Visit
to the Western Front
Part 7: The Fallen Soldier
By
Brian Pohanka - October 27, 1999
This
brief sketch was originally posted at a Civil War discussion
group site and is reprinted here with the author's permission.
One
of the themes of our visit to the Western Front was the
periodic rendering of homage to a fallen soldier, at the
place where he died, or the monument bearing his name,
or his grave. Such was the case with 2nd Lieutenant David
Cuthbert Thomas of the Royal Welch Fusiliers. "Tommy"
was not an author, he wrote no great poetry, did not live
to write his memoirs. But he was one whose loss the great
War poets Siegfried
Sassoon and Robert Graves -- fellow officers in the
battalion -- felt deeply. Both men wrote of Thomas in
their poetry and their memoirs. From a middle class Welsh
family, a Sandhurst graduate, 20 years old and perenially
smiling (as he is in the photo I had in my album of reference
material), Thomas was one of those all-round "good
chaps." In his very fine War Memoir/Autobiography
Goodbye to All That, Robert Graves described Thomas
as "Simple, gentle, fond of reading"; he played
cricket, he helped show his fellow non-Sandhurst comrades
the ins and outs of military manuals and whatnot, he was
engaged to a girl back home.
On the evening of March 18, 1916, Lt. Thomas was sent
out with a wiring party -- that is to check the British
barbed wire defenses, repair anything that was damaged,
see if the Germans had been trying to cut a way through,
and so on. All the work was done at night. The men slept,
or tried to sleep during the day. At night they could
go out into No-Man's Land on patrol, or on working details;
at night the food could be brought up. Night was a busy
time, and a dangerous time, as the Germans were also busy
in the dark.
If a flare went up the men would freeze in place. Instinct
was to duck, or dodge, or drop prone. But the slightest
movement would draw fire, sometimes from expert snipers,
sometimes from a machine gun strafe, or shells. Sometimes
the enemy would simply fire at noise, or just into the
darkness hoping to hit someone. Such was the case that
night when Lt.

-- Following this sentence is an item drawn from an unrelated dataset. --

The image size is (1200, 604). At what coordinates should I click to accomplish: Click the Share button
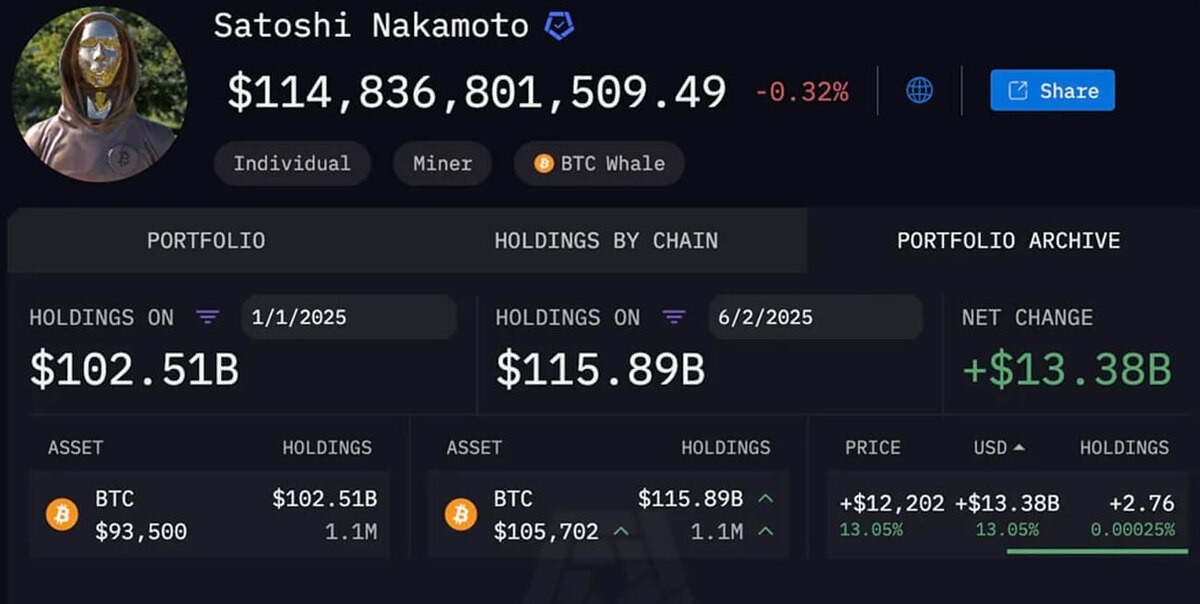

Thomas was struck in the throat.
He was well enough to make it back to an aide station
unassisted, and all seemed well -- he'd have a "Blighty"
-- that is a wound that would send him back to England.

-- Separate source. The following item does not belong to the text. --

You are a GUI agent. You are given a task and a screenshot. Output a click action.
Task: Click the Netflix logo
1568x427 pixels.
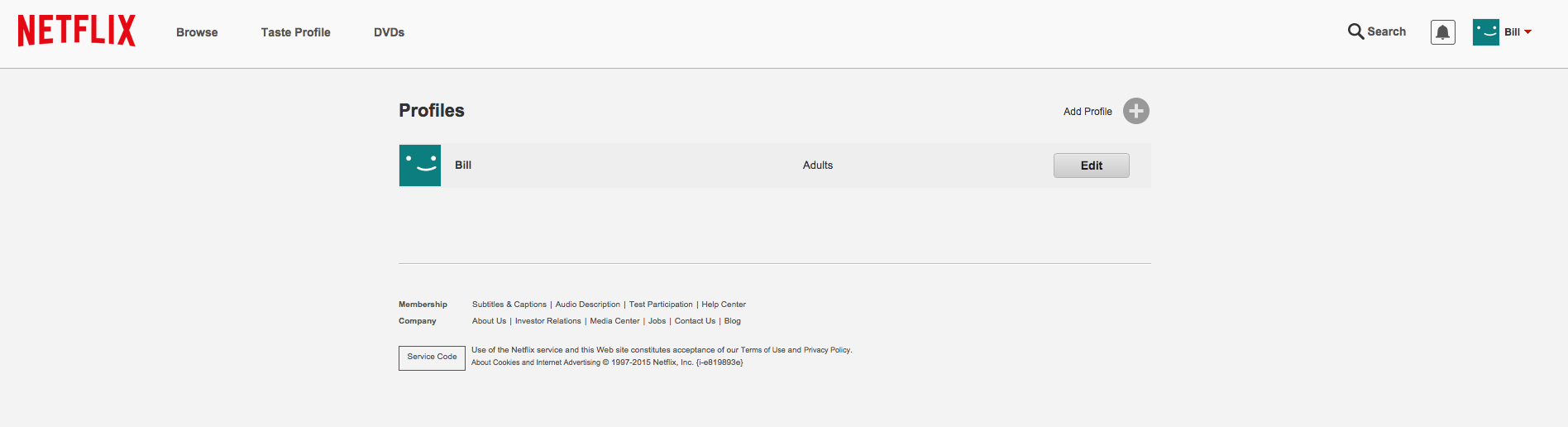tap(77, 31)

But all of a sudden the wound began to hemmorhage, and
in a few seconds "Tommy" was dead. "I felt
David's death worse than any other since I had been in
France," Graves recalled, "but it did not anger
me as it did Siegfried [Sassoon]...every evening now he
went out on patrol looking for Germans to kill. I just
felt empty and lost."
Sassoon, whose increasingly embittered and satirical war
poetry reflected his disenchantment with the War, and
British War Aims, became known as "Mad Jack"
for his reckless trench raids, often conducted on his
own. In response to Lt. Thomas' death, Sassoon wrote some
lines that I read at the grave, there at the edge of a
wood and the fields where potatoes had recently been harvested
and piled in heaps six feet high:
"I
thought of him, and knew that he was dead;
I thought of his dark hour, and laughter killed,
And the shroud hiding his dear, happy head --
And blood that heedless enemies have spilled --
His blood: I thought of rivers flowing red,
And crimson hands that laid him in his bed."